Atlantico : Les sociétés modernes seraient devenues si complexes que les gouverner ne serait plus dans les compétences des élus. Partagez-vous ce constat de la complexification des sociétés ?

Pierre-Henri Tavoillot : Je suis d’accord avec le diagnostic de complexification, mais non avec le simplisme de la thérapie. Du côté de la complexité sociale, il y a à l’œuvre un processus de bureaucratisation fort bien décrit (et depuis longtemps par Max Weber, entre autres) : la rationalisation de la politique entraîne une multiplicité d’acteurs, de niveaux, de lois et de règlement, mais aussi la fragmentation des domaines. Qui peut prétendre aujourd’hui avoir un « point de vue global sur la société »?

L’idée initiale — qui est celle des Lumières — est qu’il fallait savoir pour pouvoir : savoir le nombre de soldats potentiels, le montant acceptable d’impôts, … Mais, et c’est tout le paradoxe, ce savoir produit aussi de l’impuissance. Quand vous savez que la construction d’une autoroute va empêcher la migration des grillons verts à tête rose, allez-vous encore construire l’autoroute ?  Nietzsche en avait tiré de paradoxe cette conséquence frappante bien avant votre universitaire américain : « La connaissance tue l’action ; pour agir les yeux doivent se voiler d’un bandeau d’illusion ».

Je ne partage pas cette solution, car la véritable sagesse politique me semble devoir se prémunir aussi bien de l’espoir fou de « tout changer » que du fatalisme de « tout laisser faire ». L’une et l’autre constituent, à mon sens, une dissolution du politique : dans la science pour le premier, dans la nature brute pour le second. Entre les deux, il y a la politique ; et sa complexité n’a rien de nouveau : il suffit de lire les traités antiques du chinois Han Fei Zi, du grec Xénophon ou de Richelieu pour s’en convaincre !

Michel Wieviorka : Oui, les sociétés contemporaines sont plus complexes que les sociétés antérieures, c’est évident. Personne ne contestera le diagnostic. Mais de là à dire que les élus sont moins compétents pour gouverner, il y a un pas qu’il ne faut pas franchir trop vite.

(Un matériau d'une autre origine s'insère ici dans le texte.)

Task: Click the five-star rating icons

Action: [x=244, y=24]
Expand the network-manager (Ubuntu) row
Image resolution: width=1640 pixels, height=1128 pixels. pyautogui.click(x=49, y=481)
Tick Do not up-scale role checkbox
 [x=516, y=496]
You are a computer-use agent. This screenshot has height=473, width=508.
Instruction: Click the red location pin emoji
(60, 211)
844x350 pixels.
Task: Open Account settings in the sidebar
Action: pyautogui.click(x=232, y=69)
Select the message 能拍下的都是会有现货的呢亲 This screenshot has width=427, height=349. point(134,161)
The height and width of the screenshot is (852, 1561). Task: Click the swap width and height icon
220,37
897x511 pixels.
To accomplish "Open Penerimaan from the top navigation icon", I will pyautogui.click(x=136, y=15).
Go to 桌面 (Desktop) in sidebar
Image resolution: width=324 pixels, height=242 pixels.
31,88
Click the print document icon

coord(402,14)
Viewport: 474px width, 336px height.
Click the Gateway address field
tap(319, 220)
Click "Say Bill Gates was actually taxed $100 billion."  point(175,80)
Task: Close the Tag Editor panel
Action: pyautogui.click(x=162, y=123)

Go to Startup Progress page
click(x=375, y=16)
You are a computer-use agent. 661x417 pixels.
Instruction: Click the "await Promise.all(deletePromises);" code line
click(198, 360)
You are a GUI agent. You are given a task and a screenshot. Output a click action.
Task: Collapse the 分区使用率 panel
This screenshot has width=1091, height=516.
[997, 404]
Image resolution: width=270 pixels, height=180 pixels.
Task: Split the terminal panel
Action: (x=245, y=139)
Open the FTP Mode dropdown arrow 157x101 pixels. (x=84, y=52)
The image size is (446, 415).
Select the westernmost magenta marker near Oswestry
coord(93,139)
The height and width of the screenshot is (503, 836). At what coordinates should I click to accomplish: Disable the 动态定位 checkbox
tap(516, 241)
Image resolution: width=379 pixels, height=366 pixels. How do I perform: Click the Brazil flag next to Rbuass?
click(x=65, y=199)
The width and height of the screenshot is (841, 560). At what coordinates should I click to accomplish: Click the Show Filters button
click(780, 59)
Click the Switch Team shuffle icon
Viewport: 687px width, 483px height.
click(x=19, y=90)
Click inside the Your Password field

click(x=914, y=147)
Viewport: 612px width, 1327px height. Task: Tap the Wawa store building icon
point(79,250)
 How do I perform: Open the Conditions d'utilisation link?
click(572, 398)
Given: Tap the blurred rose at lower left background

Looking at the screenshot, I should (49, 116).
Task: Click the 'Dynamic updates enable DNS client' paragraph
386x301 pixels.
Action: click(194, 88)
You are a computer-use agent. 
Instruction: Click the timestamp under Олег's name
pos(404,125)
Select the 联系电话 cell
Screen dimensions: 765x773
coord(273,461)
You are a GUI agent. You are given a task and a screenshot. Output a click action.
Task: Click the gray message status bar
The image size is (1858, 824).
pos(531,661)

D’une part, le monde devient certes plus complexe, mais les élus peuvent acquérir des compétences considérables, peut-être plus facilement que dans le passé. Ils disposent de nombreux outils, d’informations, et de leur expérience d’élu local. Un sénateur maire, par exemple, a une connaissance du social qu’il a pu acquérir de façon très approfondie, sur le terrain, dans sa ville. Il peut avoir bien plus d’expérience que des sociologues qui contrairement à lui ne voient pas défiler, heure après heure dans leur permanence, leurs concitoyens.

D’autre part, le même sénateur-maire participe au Sénat à des réflexions, des débats nationaux, ce qui lui permet de circuler entre une connaissance de la complexité du local et une appréhension de la généralité nationale et mondiale. Les élus sont certainement mieux formés et informés que dans le passé.

La complexité de notre vie collective s’accompagne d’une capacité croissante à penser en termes de complexité. Nous avons de nouveaux outils d’analyse, nous avons accès à des informations qui nous savons traiter avec des instruments inédits. L’affaire Snowden a mis en lumière la façon dont l’administration américaine utilise les Big Data rassemblées par des entreprises comme Facebook, et analyse presque au cas par cas la manière dont les individus réfléchissent, se comportent. Oui, le monde est complexe mais nos outils pour l’aborder se sont aussi complexifiés. De plus, nos sociétés sont de plus en plus réflexives, soucieuses de se comprendre elles-mêmes. Certes, les données sont souvent très nombreuses et écrasantes par rapport à l’usage que le politique sera capable d’en faire. L’important est donc précisément l’intelligence de traiter ces données, être capable de trouver les informations pertinentes dans la masse des données.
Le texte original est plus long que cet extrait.